9.06am remember friend’s birthday, must find hilarious images of world’s favourite cat (Hello Kitty) to post onto her Facebook timeline.

9.22am Four Hello Kitty Pictures down and I am going to study.

10.05am have definitely deserved a snack.

10.45am have definitely deserved another snack. Make popcorn.

10.52am whole container of popcorn eaten. Study resumes.

11.30am get out of pyjamas in order to drag butt to gym.

1.02pm return from gym after a mildy successful Abs Buns and Thighs class where I was definitely wasn’t the biggest loser there (yusssssss!) and as always there were no hotties in the gym. But I found myself staring at this guy who I know is not that cute in an effort to detract brain from burning thighs. Feel that perhaps standards are sinking out of desperation and perhaps hallucinations from lack of oxygenated blood to brain?

1.24pm Out of shower, just got dressed into super comfy study gear. Flatmate’s cute brother shows up, curse self for wearing unattractive trackpants complete with bloodstain on the pocket and longjohns underneath, thus making bottom look particularly saggy, ironic as have just been to ABT class.
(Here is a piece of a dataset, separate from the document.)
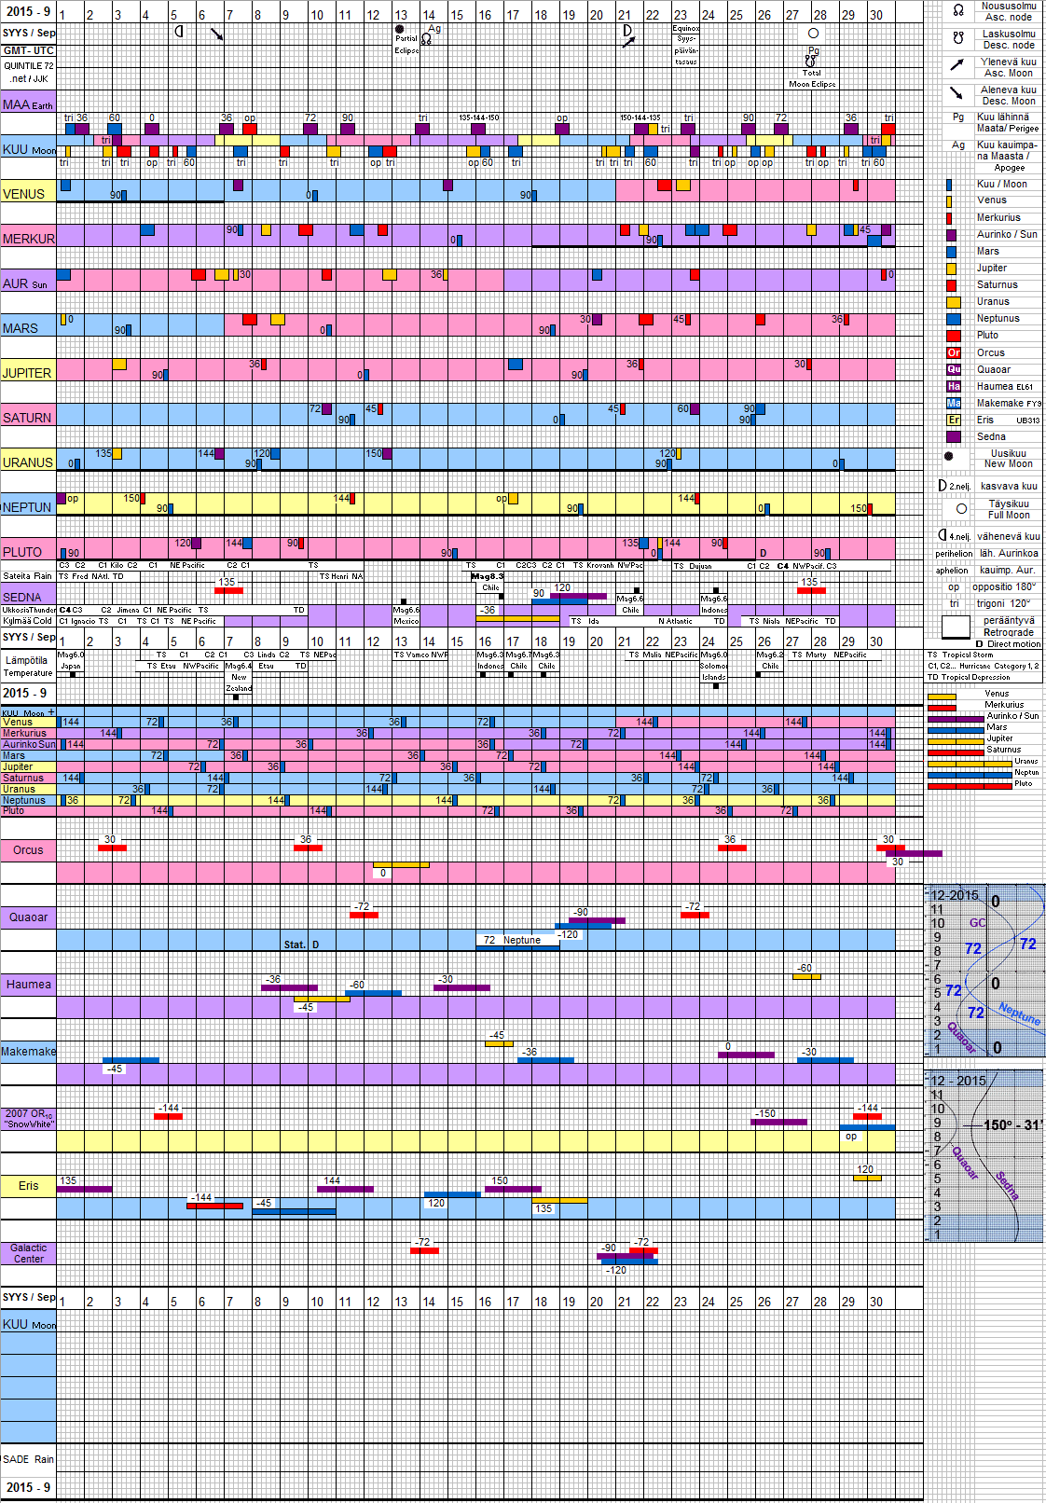The width and height of the screenshot is (1046, 1503).
Task: Click the yellow Eris 'Er' legend icon
Action: tap(953, 420)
2.17pm Flatmate’s brother leaves after a long yarn, in which he asked me if there were any boys on the scene. Ugh. The singleton’s most hated question, especially coming from people in relationships, as this young man is. Spin usual spiel about loving the single life not wanting to lower standards for the sake of having someone to keep me warm at night etc etc.  Make cup of tea number four. Study resumes.
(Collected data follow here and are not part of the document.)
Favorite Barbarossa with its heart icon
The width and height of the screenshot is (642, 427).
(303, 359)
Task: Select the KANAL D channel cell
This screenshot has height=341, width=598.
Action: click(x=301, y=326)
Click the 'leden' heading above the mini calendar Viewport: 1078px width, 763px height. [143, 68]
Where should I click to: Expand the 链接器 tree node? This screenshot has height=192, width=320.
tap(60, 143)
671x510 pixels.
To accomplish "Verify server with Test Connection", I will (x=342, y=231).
3.15pm afternoon tea time.

4.12pm Time to do some internet trawling to find Babe of the Day to post to friendship group Facebook group, as self-designated Babe of the Day poster during the entirety of the exam period, I take my job very seriously and ensure that only the hottest guys make the cut. Hard work deciding who to use today.

5.32pm Retire from desk for the day, go upstairs to make dinner.

10.56pm Making a risotto (perhaps the most time consuming of dishes) and then having visit from friend meant no more work. Maybe I’ll have better luck tomorrow.

Renee Zellweger as Bridget Jones

Sharing and Caring

Inspiration is still low.

It’s getting a bit awkward.

So just going to hit you all with someone else’s work for the sake of consistency of output.

There’s been a lot of internet trawling going on between study and I’ve come across some gems, this one was sent by a friend. Here are the Franco brothers. If you don’t know James Franco, you must live under a rock. He is multi-talented actor, writer, producer, director with a degrees from Yale, Columbia and Rhode Island School of Design and he lives with this two cats (which is actually rather weird when you’re this hot). Turns out, there’s another Franco and this interview is just a little bit gorgeous. It’s a bit of family time in the middle of a crazy busy life (self-imposed so I’m maintaining my no-sympathy-for-celebrities stance). It’s in five parts, here is the first. Enjoy your Sunday, I’ll be getting back to the books.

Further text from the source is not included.